Baseball statistics sites, to their credit, already have to handle a lot of weird things. Like the fact that a player can be listed as playing in multiple games for multiple teams on the same day, which is uncommon but not unheard-of (for example, it’s happened several times that two teams playing a doubleheader — two games against each other in one day — have traded players between the two games). And there are a lot of other fun quirks around suspended games: for record-keeping purposes, they occur completely on the day they began, rather than on the day they completed, so it’s possible for a player who took part in the completion of the game to seemingly “time travel” and join a team months earlier than they actually did, due to being officially listed as playing on the original date of the suspended game.

But this — a single player, playing for multiple teams in the same major-league game (most stats sites don’t keep the same kind of comprehensive records on minor-league games) — was an entirely new situation, and appears to have broken some assumptions that a player can only play for one team per game. This reddit thread points out problems baseball-reference — probably the largest and most popular baseball statistics site — is having, and a representative of the site showed up to say they’re working on it, and apparently have a whole internal thread of issues surfaced by Danny Jansen’s accomplishment.

“There can be only one!” has struck again.

A piece of advice

I’ve said many times before that I don’t like the “falsehoods programmers believe about…” genre of posts, because they tend to be contextless lists of things that you’re just told are wrong, with no explanation of why they’re wrong or what you could do instead that would be right. In that spirit, I’d like to offer a bit of guidance.

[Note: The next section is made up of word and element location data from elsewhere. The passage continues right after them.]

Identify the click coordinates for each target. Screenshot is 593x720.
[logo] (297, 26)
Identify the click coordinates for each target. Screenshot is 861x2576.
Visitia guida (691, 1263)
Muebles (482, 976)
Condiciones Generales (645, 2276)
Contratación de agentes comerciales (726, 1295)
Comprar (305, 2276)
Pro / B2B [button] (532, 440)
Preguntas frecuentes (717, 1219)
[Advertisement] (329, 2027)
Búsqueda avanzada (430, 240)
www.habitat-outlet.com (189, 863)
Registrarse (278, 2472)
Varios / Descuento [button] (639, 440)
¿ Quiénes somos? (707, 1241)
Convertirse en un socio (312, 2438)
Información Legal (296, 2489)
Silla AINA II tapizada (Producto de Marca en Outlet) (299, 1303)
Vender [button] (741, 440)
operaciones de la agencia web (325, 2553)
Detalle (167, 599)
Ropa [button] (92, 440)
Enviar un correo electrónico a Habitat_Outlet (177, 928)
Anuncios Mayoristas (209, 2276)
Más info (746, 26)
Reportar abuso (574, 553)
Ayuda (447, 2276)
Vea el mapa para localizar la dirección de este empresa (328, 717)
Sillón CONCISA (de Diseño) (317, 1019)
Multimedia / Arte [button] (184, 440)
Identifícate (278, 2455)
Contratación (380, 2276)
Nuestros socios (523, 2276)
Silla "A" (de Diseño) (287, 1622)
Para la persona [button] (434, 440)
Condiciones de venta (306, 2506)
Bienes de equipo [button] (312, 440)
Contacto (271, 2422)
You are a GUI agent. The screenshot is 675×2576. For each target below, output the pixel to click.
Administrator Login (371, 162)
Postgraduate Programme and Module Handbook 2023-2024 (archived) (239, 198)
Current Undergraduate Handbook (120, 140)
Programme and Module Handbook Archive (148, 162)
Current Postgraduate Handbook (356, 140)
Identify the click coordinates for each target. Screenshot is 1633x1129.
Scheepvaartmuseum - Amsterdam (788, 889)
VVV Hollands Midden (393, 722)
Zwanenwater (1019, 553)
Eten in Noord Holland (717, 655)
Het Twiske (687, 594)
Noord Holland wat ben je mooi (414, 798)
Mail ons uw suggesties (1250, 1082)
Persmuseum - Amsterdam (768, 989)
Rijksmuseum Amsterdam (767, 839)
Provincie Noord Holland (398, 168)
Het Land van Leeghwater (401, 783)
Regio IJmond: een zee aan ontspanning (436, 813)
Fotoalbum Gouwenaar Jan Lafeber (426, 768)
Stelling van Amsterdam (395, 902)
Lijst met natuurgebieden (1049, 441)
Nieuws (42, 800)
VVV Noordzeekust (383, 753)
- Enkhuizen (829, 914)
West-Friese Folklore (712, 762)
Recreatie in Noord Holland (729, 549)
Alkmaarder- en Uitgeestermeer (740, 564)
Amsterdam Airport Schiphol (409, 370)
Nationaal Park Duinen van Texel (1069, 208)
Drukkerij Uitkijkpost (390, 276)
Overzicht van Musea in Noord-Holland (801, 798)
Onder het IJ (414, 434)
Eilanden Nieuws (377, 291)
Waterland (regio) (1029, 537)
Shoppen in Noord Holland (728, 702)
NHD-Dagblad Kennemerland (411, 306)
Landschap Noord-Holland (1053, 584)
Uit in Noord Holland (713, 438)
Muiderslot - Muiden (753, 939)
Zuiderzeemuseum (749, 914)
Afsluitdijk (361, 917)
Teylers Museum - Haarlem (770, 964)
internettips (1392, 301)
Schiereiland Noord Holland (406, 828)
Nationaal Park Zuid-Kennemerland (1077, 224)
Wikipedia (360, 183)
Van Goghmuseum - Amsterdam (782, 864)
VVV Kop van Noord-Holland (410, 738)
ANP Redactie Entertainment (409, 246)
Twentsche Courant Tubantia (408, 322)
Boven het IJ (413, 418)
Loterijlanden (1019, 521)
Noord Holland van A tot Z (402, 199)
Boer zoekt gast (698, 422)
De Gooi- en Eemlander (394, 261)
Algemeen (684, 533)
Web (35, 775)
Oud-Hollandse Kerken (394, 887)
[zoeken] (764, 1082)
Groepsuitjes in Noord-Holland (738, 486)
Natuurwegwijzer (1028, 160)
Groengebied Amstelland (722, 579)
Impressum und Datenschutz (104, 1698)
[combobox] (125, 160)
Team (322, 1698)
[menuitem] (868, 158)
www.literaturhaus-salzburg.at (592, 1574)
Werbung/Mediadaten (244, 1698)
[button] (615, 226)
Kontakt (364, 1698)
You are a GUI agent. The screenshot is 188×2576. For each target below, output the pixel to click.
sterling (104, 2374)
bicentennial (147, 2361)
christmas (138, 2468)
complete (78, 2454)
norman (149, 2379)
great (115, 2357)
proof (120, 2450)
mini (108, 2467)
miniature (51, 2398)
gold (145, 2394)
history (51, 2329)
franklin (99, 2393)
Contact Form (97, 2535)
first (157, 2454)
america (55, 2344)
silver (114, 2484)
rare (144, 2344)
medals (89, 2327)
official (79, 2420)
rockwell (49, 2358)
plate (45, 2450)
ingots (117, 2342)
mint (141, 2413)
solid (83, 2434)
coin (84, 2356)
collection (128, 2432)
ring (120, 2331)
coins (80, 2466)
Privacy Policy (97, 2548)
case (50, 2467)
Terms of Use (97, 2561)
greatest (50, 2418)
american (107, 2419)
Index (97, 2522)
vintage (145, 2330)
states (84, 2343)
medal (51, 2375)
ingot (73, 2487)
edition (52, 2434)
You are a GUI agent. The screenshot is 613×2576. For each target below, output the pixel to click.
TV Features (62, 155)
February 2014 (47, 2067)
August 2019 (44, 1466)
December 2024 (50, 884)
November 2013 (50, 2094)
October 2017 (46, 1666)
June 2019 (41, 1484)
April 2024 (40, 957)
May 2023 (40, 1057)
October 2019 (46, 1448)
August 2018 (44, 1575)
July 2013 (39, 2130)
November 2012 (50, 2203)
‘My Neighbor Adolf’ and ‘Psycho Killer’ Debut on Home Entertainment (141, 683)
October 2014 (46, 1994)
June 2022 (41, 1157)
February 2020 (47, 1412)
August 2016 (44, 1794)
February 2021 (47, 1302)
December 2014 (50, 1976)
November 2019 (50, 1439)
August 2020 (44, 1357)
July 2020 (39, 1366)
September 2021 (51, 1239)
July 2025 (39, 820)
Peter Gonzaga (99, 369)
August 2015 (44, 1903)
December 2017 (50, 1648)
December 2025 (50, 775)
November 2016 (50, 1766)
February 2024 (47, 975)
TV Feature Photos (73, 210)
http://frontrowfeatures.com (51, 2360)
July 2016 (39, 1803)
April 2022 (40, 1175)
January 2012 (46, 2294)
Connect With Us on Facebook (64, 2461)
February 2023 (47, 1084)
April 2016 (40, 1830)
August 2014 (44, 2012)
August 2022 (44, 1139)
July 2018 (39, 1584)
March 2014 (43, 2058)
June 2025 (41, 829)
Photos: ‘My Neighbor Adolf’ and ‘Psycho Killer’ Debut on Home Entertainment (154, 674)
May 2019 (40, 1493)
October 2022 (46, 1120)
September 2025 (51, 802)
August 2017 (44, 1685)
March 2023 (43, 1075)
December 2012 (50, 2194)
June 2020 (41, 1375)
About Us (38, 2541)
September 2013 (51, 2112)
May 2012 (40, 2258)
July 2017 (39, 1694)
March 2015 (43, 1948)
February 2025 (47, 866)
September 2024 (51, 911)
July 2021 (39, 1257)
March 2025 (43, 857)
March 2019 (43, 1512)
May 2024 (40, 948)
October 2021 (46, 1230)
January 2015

Wikipedia helpfully mentions the “zero one infinity” rule — the idea that a system should allow either exactly zero of a thing, or exactly one, or an unbounded number limited only by available resources — but I personally tend to lean toward a “zero or infinity” version of the rule: if a thing is worth allowing, it’s almost always worth not putting a hard limit on.

In database schemas, this means you should almost never have a column that is both a foreign key and the only column referenced in a UNIQUE constraint (creating a “one-to-one” instead of “many-to-one” relation — for Django users, this means you should almost never use its OneToOneField).

Allowing multiple and, at most, designating one as “primary”, is usually a better approach. Better still is allowing multiple and adding labels; for example, labeling each of a user’s multiple phone numbers as having different purposes and allowing the user to choose which one to use in a given circumstance.